··· ENTRIES PROVIDED ···

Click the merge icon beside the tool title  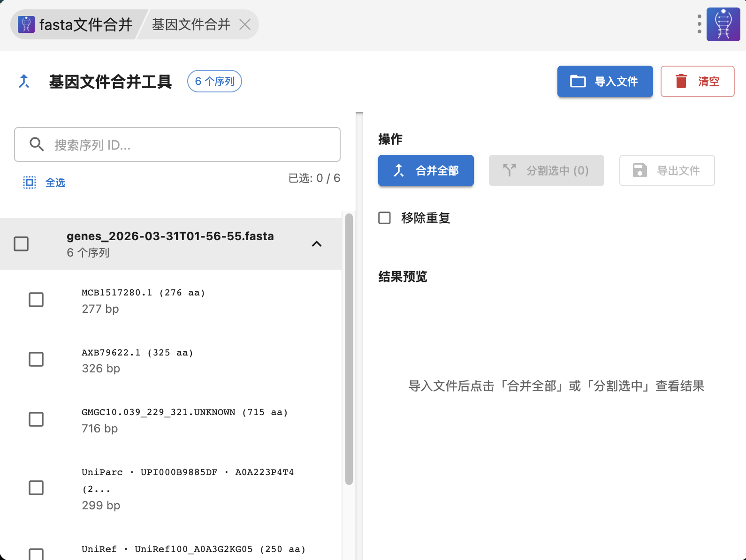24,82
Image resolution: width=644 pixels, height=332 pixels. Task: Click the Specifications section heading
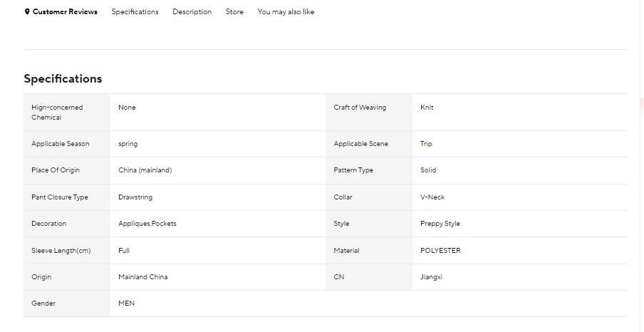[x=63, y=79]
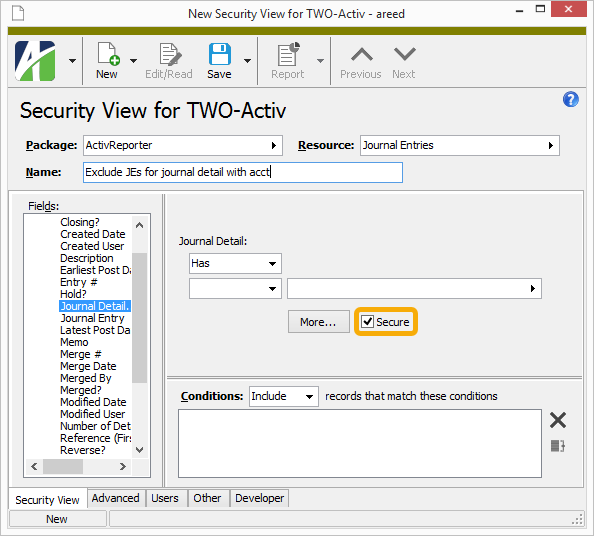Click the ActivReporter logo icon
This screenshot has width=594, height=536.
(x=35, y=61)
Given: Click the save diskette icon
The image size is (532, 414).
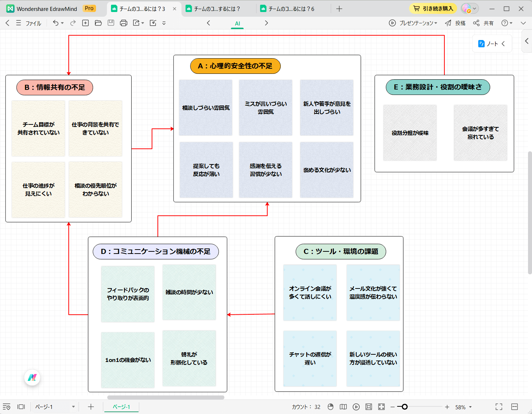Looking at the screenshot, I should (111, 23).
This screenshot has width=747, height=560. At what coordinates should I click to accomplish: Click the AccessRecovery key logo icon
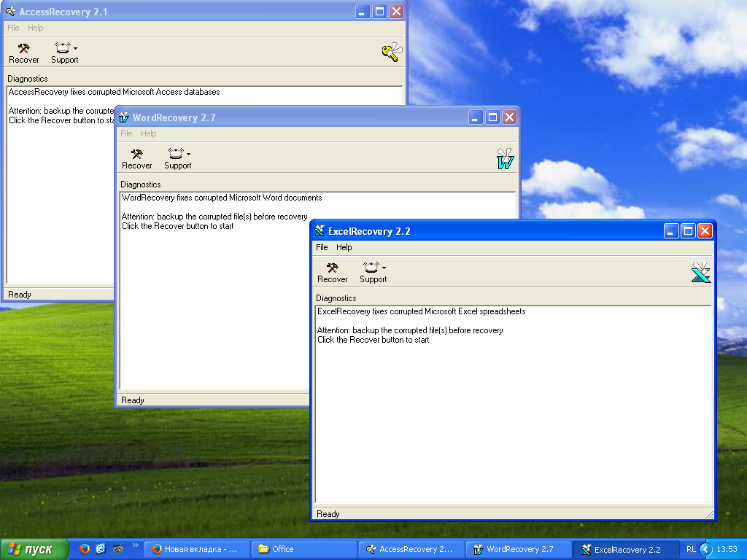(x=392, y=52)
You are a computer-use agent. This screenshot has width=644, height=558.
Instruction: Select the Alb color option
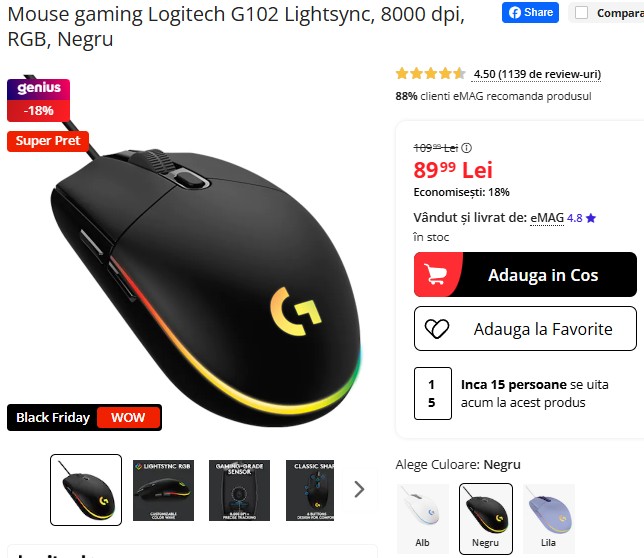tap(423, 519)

···
··· ENTRIES PROVIDED ···

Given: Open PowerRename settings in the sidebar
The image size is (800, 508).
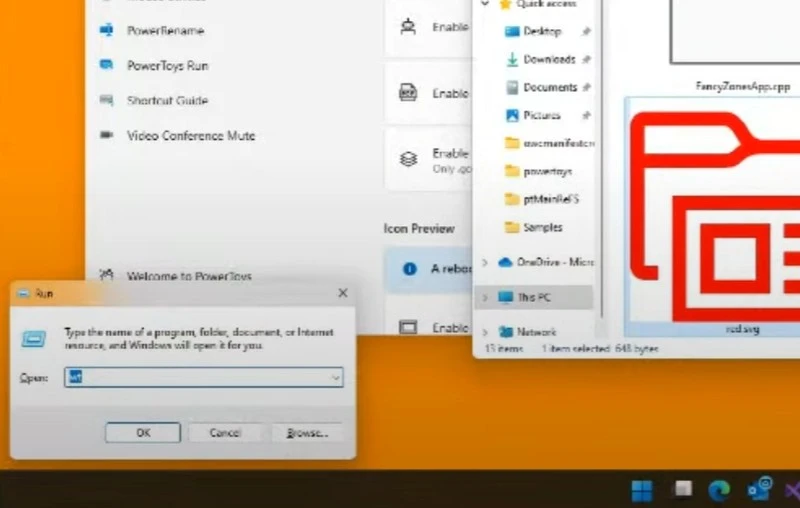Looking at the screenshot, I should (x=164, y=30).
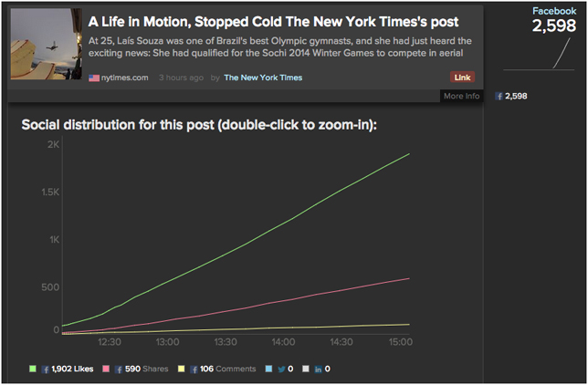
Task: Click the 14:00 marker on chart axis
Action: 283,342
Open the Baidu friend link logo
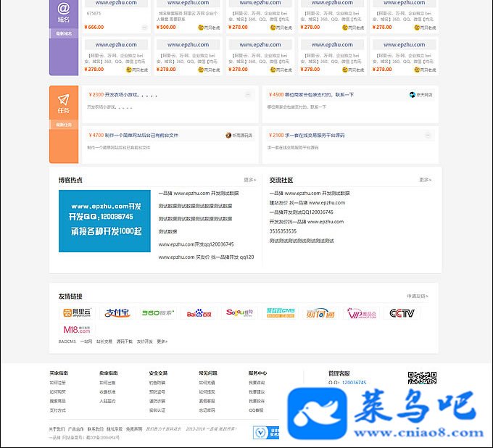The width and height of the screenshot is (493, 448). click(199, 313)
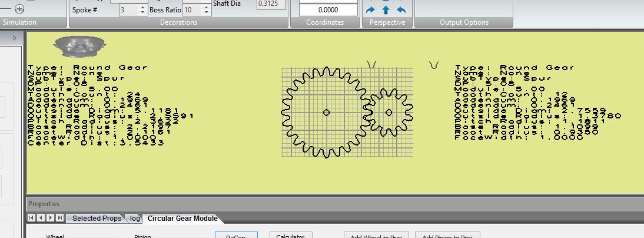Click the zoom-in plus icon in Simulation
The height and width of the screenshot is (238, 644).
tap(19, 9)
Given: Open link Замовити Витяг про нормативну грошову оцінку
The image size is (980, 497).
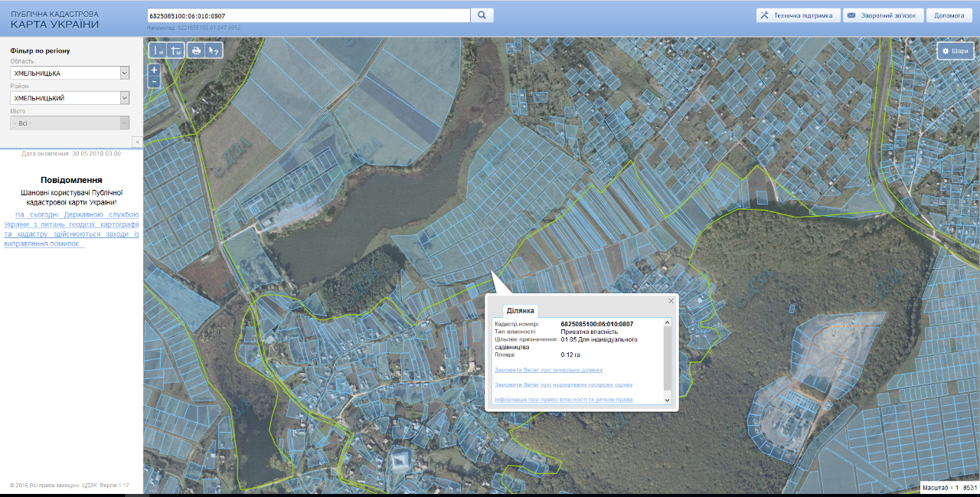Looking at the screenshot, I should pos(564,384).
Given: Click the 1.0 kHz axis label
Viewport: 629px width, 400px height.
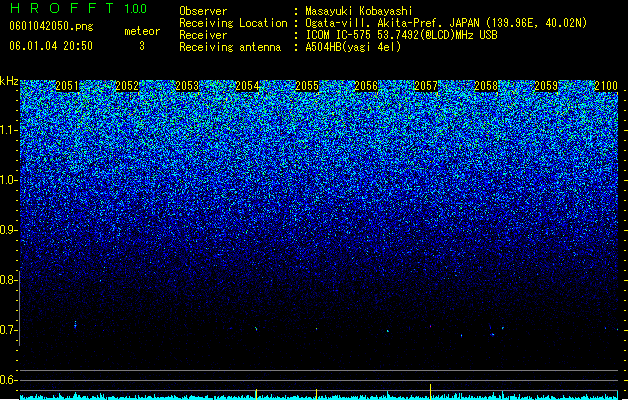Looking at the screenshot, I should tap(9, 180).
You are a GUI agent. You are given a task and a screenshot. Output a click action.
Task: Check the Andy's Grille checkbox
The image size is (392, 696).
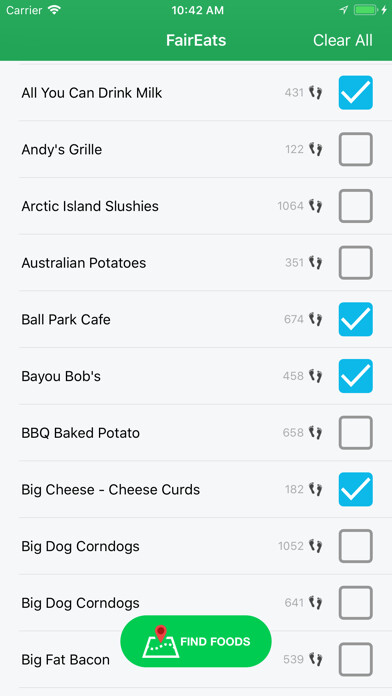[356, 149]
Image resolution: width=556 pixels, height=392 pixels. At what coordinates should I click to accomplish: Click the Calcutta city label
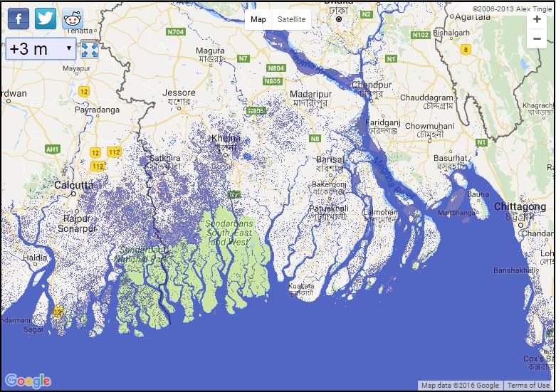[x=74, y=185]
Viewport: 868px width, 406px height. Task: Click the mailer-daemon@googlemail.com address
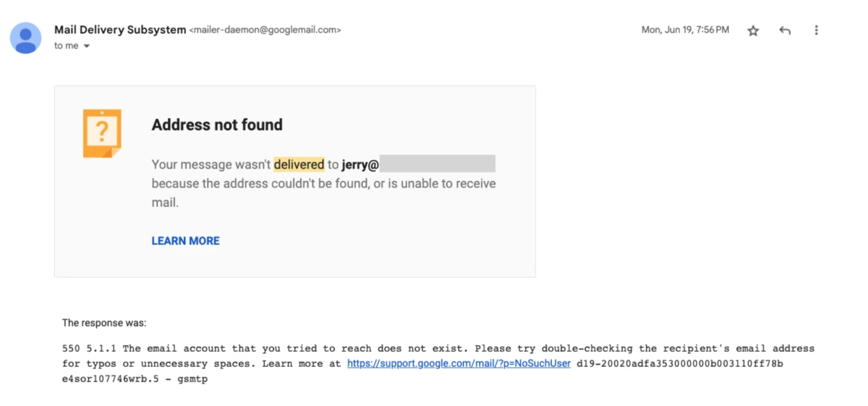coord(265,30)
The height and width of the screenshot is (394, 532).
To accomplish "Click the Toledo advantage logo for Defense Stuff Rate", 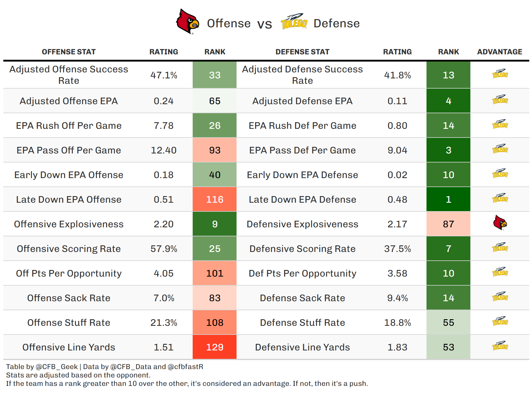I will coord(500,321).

···
··· ENTRIES PROVIDED ···

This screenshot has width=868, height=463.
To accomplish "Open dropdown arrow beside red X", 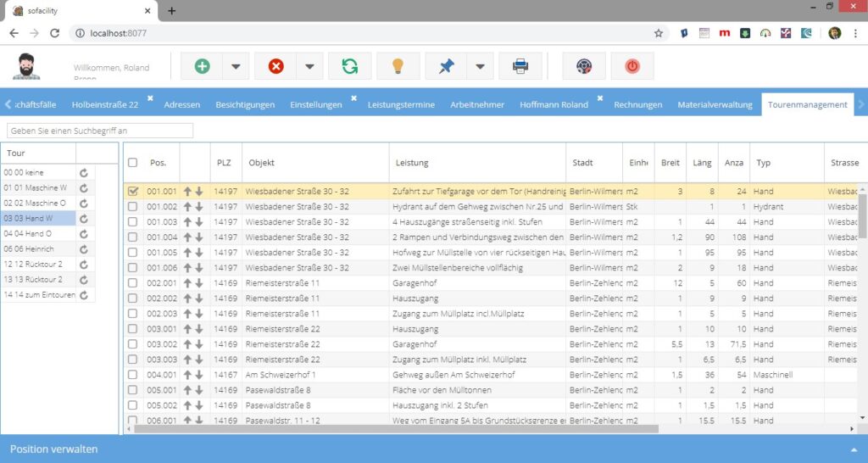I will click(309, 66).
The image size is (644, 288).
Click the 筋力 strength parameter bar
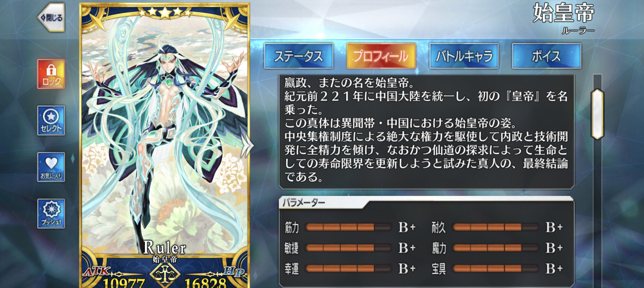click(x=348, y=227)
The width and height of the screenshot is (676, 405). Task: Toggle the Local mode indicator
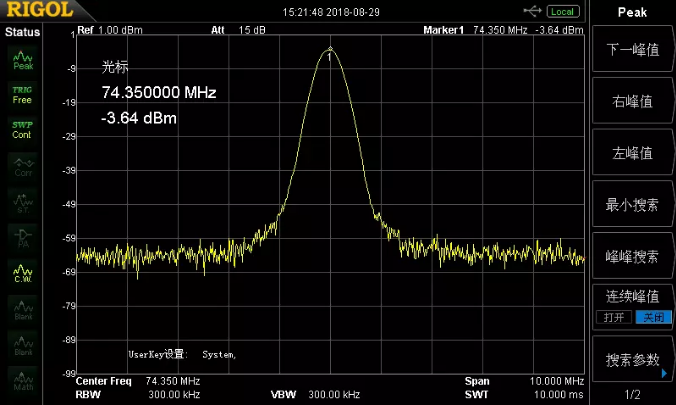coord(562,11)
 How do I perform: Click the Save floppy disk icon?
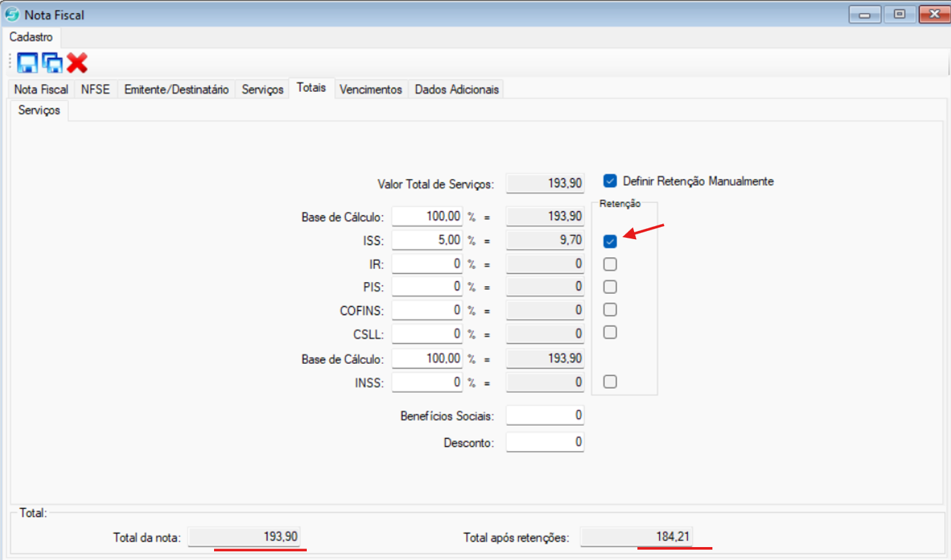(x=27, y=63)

···

ASSIGNMENT
Search the data for the string "agent". List each line that has it.

RESPONSE TO THE TASK
You are a computer-use agent. This screenshot has width=644, height=558.
You are a GUI agent. You are given a task and a screenshot. Output a click action.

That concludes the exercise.